El mercado de capitales de Paraguay atraviesa una transformación que podría marcar un antes y un después en su historia, desarrollando una revolución silenciosa con la Caja de Valores del Paraguay (Cavapy), a decir de César Paredes, Directivo de la entidad.
Paredes explicó durante el Reinventando Paraguay Itapúa Summit, de Forbes Paraguay, que la institución nace para custodiar, compensar, liquidar y registrar los títulos valores del país. Agregó que esto promete abrir la puerta a la llegada de capital extranjero de forma más ágil y segura.
"Hace cuatro años empezamos a conversar sobre nuestros costos operativos porque teníamos que custodiar los títulos de los clientes de forma física, con todo lo que eso implicaba en personal y seguridad. Fue entonces que miramos cómo funcionaba el resto del mundo y descubrimos el rol de las depositarias centrales", explicó.
En países como Argentina, Chile o Perú, la existencia de una central depositaria es un estándar que facilita la transparencia y la seguridad de las operaciones. En Paraguay, en cambio, era la propia Bolsa la que concentraba todas las funciones: transacción, custodia, compensación y liquidación.

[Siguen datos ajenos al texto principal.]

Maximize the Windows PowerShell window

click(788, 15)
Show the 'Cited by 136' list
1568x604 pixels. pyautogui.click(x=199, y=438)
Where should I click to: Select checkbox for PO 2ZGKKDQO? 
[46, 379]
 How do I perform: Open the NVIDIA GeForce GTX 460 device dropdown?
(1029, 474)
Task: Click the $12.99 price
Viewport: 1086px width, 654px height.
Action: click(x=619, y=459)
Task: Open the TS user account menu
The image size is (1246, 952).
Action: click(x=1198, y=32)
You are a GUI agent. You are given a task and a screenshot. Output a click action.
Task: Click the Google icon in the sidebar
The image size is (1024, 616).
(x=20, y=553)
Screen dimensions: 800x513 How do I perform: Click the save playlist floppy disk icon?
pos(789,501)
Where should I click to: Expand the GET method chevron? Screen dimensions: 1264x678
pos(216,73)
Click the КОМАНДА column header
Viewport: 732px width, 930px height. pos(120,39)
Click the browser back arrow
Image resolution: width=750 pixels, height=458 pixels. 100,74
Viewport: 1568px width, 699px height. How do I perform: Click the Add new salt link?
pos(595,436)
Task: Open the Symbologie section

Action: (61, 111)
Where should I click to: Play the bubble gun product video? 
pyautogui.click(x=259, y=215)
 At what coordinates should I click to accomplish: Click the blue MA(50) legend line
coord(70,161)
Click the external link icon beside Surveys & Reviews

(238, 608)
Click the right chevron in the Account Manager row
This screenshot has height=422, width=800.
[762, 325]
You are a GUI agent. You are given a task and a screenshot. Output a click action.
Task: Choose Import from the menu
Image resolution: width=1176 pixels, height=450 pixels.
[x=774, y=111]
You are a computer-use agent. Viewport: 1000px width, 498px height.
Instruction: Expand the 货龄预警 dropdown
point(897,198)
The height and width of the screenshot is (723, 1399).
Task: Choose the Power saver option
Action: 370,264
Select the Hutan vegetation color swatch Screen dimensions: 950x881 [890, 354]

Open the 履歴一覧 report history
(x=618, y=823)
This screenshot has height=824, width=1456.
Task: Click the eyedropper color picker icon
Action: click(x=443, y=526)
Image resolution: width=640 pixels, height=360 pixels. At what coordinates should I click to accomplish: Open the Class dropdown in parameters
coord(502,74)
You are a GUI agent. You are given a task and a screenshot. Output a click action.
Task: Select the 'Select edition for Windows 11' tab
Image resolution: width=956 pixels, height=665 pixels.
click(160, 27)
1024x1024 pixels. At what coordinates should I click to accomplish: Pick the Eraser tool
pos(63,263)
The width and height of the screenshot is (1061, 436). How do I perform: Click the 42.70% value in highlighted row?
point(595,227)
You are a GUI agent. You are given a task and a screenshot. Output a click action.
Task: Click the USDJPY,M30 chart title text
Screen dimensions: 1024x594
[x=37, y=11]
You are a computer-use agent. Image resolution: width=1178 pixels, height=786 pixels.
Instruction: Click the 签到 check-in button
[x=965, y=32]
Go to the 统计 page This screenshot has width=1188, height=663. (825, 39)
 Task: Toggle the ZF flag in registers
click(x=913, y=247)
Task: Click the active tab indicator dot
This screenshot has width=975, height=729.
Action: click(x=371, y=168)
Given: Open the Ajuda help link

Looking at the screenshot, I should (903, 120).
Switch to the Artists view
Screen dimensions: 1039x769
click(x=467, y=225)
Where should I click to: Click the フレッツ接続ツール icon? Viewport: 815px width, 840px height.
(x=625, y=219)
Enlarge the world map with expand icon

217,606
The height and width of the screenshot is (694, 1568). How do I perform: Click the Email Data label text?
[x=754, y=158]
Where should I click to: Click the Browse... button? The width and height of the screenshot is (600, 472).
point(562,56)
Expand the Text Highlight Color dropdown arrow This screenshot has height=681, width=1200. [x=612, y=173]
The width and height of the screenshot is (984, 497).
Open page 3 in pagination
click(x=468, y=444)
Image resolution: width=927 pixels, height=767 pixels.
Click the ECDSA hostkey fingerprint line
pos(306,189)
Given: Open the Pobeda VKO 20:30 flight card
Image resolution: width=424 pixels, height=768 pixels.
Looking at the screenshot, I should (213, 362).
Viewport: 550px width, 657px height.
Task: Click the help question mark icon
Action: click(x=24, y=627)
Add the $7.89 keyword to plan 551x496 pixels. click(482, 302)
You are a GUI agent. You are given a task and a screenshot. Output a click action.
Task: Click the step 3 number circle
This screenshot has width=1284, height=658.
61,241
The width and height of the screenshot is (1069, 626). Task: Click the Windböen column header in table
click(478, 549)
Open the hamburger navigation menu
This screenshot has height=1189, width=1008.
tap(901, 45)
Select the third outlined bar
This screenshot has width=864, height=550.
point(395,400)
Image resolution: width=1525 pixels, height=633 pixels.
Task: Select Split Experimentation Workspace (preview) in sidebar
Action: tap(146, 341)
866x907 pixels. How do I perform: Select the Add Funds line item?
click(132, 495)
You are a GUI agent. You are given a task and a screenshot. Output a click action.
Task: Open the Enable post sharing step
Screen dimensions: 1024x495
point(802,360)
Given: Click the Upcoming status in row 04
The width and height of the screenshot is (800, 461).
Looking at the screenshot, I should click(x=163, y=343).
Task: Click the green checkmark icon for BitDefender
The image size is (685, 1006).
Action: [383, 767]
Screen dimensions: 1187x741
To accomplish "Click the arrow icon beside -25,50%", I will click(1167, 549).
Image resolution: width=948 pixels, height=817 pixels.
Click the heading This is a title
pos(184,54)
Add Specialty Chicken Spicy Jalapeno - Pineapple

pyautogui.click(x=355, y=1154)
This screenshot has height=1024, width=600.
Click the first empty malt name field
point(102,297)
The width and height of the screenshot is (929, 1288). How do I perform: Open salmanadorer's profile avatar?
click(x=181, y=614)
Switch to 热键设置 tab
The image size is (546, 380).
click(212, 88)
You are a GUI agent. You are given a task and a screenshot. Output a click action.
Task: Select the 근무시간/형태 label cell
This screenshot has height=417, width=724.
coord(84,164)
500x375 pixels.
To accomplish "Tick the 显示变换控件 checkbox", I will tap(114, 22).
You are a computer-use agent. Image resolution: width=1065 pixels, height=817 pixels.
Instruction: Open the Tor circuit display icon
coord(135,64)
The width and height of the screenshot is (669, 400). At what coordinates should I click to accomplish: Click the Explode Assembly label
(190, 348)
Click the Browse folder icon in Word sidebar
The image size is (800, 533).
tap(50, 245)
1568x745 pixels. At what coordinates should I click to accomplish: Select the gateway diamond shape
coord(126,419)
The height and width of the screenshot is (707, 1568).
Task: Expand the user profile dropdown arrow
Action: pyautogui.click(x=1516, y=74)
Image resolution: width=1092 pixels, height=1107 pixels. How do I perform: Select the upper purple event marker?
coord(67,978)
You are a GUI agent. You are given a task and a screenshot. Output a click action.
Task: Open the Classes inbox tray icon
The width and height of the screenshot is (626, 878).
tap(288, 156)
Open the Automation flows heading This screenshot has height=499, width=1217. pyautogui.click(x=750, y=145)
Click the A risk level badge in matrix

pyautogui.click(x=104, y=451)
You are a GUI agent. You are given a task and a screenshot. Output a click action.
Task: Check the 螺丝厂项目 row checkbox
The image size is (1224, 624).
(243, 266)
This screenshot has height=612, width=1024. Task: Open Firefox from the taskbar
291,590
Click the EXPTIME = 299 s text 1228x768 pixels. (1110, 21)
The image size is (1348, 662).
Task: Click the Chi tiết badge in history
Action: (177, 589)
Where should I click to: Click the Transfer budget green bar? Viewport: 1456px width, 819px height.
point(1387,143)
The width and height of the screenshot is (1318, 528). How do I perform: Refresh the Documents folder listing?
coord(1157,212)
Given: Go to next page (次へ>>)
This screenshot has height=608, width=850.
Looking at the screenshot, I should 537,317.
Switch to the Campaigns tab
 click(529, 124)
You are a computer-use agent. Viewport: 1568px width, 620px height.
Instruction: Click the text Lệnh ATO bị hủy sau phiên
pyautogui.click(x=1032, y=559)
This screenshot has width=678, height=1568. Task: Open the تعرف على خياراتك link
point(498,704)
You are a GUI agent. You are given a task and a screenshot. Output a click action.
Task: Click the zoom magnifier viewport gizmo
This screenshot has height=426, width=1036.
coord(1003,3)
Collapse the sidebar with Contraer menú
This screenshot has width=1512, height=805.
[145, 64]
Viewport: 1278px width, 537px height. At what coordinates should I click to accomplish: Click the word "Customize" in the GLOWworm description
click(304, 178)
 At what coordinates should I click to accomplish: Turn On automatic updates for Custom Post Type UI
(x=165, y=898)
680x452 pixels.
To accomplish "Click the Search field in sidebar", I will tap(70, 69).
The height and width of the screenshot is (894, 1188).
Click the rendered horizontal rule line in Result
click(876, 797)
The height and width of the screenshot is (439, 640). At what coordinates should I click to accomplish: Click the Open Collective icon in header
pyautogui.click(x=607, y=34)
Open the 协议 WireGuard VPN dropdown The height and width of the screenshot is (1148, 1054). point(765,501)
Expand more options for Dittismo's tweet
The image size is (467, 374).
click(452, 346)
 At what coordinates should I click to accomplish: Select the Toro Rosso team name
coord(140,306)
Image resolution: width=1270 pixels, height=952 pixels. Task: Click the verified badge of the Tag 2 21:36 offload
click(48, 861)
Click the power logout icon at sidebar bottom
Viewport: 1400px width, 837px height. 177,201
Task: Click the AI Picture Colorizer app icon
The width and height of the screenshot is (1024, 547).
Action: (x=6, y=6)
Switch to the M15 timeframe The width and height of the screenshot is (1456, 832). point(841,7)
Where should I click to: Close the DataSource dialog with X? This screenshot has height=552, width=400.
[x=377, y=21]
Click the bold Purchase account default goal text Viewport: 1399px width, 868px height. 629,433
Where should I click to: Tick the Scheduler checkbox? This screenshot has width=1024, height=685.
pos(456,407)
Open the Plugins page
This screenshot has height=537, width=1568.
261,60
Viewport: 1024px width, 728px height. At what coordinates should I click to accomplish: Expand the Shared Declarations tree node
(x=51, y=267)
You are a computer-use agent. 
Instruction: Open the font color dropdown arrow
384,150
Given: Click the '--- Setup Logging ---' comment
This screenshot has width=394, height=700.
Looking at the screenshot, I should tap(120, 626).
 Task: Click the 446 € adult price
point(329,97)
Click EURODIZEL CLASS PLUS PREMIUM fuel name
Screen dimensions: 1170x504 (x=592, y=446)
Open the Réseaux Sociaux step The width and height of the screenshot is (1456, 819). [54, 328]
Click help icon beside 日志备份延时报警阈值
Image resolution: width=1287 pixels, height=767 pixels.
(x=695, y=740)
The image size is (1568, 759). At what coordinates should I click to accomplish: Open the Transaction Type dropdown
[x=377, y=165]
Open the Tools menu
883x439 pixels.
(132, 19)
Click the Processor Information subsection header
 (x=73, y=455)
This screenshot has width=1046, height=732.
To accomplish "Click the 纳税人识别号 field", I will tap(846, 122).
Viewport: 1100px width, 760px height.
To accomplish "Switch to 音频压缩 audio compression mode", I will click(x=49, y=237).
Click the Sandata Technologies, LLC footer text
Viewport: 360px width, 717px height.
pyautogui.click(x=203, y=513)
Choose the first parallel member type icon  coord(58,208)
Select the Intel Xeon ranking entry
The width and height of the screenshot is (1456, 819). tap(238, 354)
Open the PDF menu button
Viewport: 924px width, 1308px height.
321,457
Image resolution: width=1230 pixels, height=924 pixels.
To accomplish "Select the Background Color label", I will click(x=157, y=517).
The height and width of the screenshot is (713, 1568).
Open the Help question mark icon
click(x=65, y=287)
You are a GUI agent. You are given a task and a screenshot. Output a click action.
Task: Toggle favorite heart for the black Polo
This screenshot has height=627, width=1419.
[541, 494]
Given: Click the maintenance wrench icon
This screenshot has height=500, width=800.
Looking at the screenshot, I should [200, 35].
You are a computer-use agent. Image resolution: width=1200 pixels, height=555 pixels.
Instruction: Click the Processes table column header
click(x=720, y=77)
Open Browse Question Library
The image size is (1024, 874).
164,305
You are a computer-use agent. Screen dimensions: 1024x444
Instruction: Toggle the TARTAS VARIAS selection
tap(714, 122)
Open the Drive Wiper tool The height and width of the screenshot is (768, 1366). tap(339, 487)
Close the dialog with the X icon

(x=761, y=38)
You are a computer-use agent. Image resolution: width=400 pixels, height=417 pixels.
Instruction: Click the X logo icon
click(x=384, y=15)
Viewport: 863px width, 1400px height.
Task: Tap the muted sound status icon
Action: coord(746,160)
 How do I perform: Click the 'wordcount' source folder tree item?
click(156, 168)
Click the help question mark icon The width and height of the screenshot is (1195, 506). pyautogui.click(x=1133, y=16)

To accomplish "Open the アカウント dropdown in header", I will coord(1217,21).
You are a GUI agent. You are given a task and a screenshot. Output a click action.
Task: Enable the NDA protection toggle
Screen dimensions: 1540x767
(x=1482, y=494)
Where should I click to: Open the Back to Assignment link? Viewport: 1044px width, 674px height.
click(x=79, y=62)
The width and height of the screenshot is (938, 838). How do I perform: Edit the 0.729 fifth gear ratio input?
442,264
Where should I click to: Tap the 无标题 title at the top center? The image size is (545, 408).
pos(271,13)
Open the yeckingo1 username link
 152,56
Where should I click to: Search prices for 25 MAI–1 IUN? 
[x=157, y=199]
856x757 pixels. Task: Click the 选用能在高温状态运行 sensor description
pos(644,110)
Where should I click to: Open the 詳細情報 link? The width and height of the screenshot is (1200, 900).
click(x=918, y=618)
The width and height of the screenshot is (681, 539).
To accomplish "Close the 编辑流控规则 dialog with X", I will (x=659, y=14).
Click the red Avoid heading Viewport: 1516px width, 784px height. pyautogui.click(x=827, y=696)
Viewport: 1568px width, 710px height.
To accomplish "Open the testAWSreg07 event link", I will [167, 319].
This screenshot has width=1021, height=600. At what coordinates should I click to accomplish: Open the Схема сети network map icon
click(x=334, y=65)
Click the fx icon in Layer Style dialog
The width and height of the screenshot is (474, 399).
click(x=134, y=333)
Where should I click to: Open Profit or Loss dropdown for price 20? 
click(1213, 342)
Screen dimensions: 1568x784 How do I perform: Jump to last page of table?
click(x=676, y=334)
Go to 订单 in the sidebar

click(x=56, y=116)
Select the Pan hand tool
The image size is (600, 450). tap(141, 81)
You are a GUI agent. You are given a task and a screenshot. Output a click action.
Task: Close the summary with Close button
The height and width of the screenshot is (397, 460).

Paredes detalló al respecto que las normas internacionales recomiendan separar esos procesos porque representan riesgos distintos. A partir de entonces, Cavapy no solo pasó a representar un proceso de innovación para el mercado de capitales local, sino una necesidad.
Proceso de Cavapy
El Directivo de Cavapy indicó que el paso decisivo para constituir la institución llegó con el apoyo del Banco Continental y de la Comisión Nacional de Valores. A partir de ahí, el proyecto tomó forma y se consolidó bajo el nombre de Cavapy.
La nueva institución se organiza como un ente privado, pero de bien público, capaz de custodiar títulos valores y, lo más importante, conectar al mercado paraguayo con otras depositarias del mundo.
"El presidente de la bolsa peruana nos dijo claramente que sus fondos de pensiones no podían invertir en Paraguay porque no teníamos una central depositaria profesional. Es decir, estábamos cerrados a una parte del mundo financiero solo por carecer de esa estructura básica", expuso, para graficar la relevancia de Cavapy.
Con Cavapy en funcionamiento, Paredes remarcó que el escenario cambia radicalmente. Por ejemplo, con la depositaria, en un futuro cercano, un inversor en Miami, Madrid o Sídney podrá adquirir títulos paraguayos desde su propia cuenta bancaria, sin necesidad de abrir cuentas locales ni atravesar trámites burocráticos.
El objetivo final es que un norteamericano vea en su cuenta un título valor paraguayo, custodiado en su país pero respaldado en Paraguay. "Eso va a ser una revolución financiera para nosotros", aseguró.
Impacto directo
Cavapy trabaja con la empresa estadounidense Montran, proveedora de software especializado para depositarias centrales, lo que garantiza estándares internacionales. Esa tecnología es, además, un puente con custodios globales como Euroclear, interesados en conectarse con Paraguay si el país cuenta con la infraestructura adecuada.
En cuanto al impacto potencial de Cavapy, Paredes explicó que la expectativa es enorme. Si bien hoy la Bolsa de Valores de Asunción opera entre US$ 5.000 y US$ 6.000 millones al año, alrededor del 15% del PIB, en Argentina y Brasil, la cifra supera el 100% del producto.
"Hace seis años estábamos en el 1% del PIB, ahora ya estamos en 15%. El crecimiento es exponencial, y con la calificación de grado de inversión, cuando llegue la segunda nota pendiente, el flujo de capital se va a multiplicar", observó.
De acuerdo con Paredes, el horizonte ya está trazado: en 2027 podría concretarse la primera venta de acciones de una empresa paraguaya a inversores extranjeros a través de Cavapy. Con esto, el mercado de capitales nacional podría proyectarse como un actor relevante en la región.